◆ PROBLEM DESCRIPTION
Output the records that follow, with every character intact.

◆ Saved data entries
◇ ◇ ◇ ◇

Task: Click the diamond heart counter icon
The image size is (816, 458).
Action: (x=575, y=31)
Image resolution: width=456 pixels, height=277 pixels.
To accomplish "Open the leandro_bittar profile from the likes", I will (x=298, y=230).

◇ ◇ ◇ ◇

◆ RESULT
Task: Click the diamond heart counter icon
The image size is (816, 458).
Action: (x=575, y=31)
Image resolution: width=456 pixels, height=277 pixels.
To accomplish "Open the leandro_bittar profile from the likes", I will (x=298, y=230).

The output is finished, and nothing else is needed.